Brief A:
Transcribe the part of the patent rejection text that begins at the words "Claims 107-112, and" and stops after the words "January 3, 2019).".
Brief B:
In the patent rejection text, what kind of biological sample does Vaccari et al. teach for measuring the inflammasome protein level in regard to claim 110?

Text block:
Claims 107-112, and 115-117 are rejected under 35 U.S.C. 103 as being unpatentable over Vaccari et al. (WO 2019/060516 A1; Published: March 28, 2019) in view of Keane et al. (US 2019/0002550 A1; Published: January 3, 2019).
Regarding claims 107 and 112, Vaccari et al. teaches a method for evaluating a patient suspected of having a brain injury, including Alzheimer’s disease (AD), comprising measuring the level of at least one inflammasome protein, comparing the level to that of a healthy control not presenting with symptoms of brain injury or a reference value or range, wherein an enhanced or elevated level of one inflammasome protein, including ASC, indicates the patient should be selected as having brain injury, including Alzheimer’s disease (AD); see claims 84, 85, 88-94, 96, and 98 and pages 3 and 20. Additionally, Vaccari et al. teaches using the method in a patient presenting with symptoms of brain injury, including Alzheimer’s disease; see claim 85. Vaccari et al. teaches that the inflammasome protein may be ASC; see claim 89. Additionally, regarding claim 111, Vaccari et al. teaches that the inflammasome protein is measured by immunoassay utilizing one or more antibodies directed to the inflammasome protein; see claim 87. Regarding claim 110, Vaccari et al. teaches that method comprises measuring the level of an inflammasome protein in a serum biological sample; see claims 86 and 95. Regarding claim 115, Vaccari et al. teaches that the method can be optimized for each type of brain injury with minimum sensitivity and specificity varying by the cut-off level of ASC for each injury type; see claims 99-126.
Vaccari et al. does not teach administering the anti-ASC antibody recited in claim 107.

Recorded data:
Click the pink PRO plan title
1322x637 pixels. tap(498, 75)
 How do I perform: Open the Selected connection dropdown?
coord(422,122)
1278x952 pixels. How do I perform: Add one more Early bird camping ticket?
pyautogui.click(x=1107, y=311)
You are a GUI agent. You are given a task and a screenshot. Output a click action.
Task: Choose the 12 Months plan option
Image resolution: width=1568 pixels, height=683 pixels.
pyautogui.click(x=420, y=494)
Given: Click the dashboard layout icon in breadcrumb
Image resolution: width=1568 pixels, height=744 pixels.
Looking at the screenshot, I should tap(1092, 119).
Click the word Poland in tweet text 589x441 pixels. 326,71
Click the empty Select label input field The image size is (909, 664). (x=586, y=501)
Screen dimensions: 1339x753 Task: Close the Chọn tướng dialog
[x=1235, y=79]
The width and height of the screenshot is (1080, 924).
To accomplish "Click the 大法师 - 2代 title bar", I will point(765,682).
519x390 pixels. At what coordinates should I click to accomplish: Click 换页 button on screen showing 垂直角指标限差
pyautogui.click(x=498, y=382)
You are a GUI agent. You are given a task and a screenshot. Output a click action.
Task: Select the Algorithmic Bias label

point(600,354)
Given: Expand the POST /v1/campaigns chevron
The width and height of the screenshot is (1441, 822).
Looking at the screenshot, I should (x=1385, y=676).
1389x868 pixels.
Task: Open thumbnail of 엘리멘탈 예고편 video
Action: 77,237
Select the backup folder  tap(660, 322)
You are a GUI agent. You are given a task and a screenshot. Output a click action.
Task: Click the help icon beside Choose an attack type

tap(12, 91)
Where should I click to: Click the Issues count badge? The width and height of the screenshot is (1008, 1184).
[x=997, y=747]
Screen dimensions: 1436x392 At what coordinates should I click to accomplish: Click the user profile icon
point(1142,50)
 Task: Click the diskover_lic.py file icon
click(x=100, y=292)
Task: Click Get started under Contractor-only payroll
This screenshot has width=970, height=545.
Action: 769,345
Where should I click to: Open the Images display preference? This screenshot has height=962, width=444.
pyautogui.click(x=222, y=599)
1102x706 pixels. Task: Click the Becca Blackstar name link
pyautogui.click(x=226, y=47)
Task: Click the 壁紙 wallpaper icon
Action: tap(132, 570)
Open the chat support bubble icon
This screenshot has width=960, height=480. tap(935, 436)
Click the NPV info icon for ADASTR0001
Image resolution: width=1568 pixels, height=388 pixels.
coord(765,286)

Final answer A:
Claims 107-112, and 115-117 are rejected under 35 U.S.C. 103 as being unpatentable over Vaccari et al. (WO 2019/060516 A1; Published: March 28, 2019) in view of Keane et al. (US 2019/0002550 A1; Published: January 3, 2019).

Final answer B:
A serum biological sample.